Nick Aquilina, who worked at the test site for decades and was in charge of it for seven years, said Stewart was one of his favorite test site employees.
“He was a very quiet man,” Aquilina said. “I never saw him have any kind of temper at all.”
Aquilina said he thinks Stewart was the controller for the last test at the site, now known as the Nevada National Security Site, in 1992.
Morgan said Stewart would have had a role in the final test but was not the controller for it.
Stewart was born Feb. 12, 1935, in Loa, Utah. He grew up on what his daughter described as a “hardscrabble, rattlesnake-infested farm” in Aurora, Utah. His father died when he was 16, and Stewart and his older brother struggled to keep the farm going, but a teacher encouraged them to go to college. Stewart went to Utah State University on a scholarship, Clarke said, worked in a soil sciences lab and earned a soil sciences degree. He got a job at General Electric, then studied as a graduate student at UCLA.

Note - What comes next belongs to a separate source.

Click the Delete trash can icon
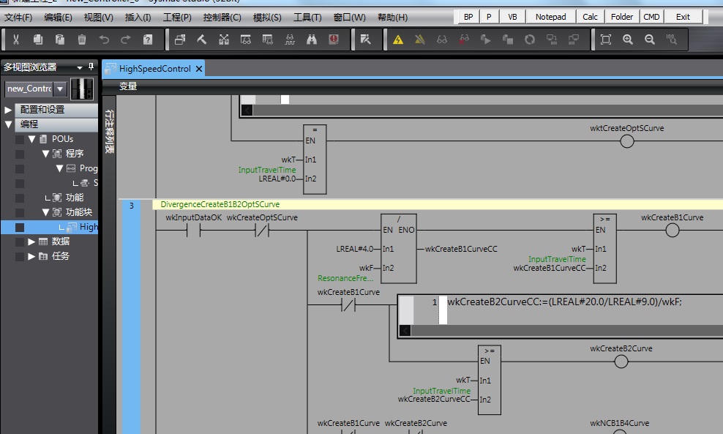 click(x=82, y=40)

Clarke said her dad wouldn’t say how many nuclear bomb tests he played a role in executing as a civilian employee, but he emphasized the scientific importance of the tests.
“He never wanted any credit for anything” and never spoke negatively of anyone, she said. “He treated people with so much respect and he was so humble that people did their best for him.”
After he retired in 1994, Stewart and his wife served a 14-year Church of Jesus Christ of Latter-day Saints mission at the St. George Bishop’s Storehouse and Cannery, where he was in charge of the technical aspects of the plant’s machinery, according to Clarke and his obituary.
Besides his daughter, he’s survived by Carol Stewart, his wife of 71 years; three other children; 19 grandchildren and 43 great-grandchildren, his obituary said.
Paul Mudra, who worked with Stewart at the test site and was also a test controller, said the position was “very important.”
Testing “basically drove the Russians into defeat because it was a very costly endeavor to do those tests,” he said.
The work in which Stewart took part “deterred (an) adversarial government from forcing a political system on others using a threat of nuclear devastation,” Mudra added. “In other words, it stopped war.”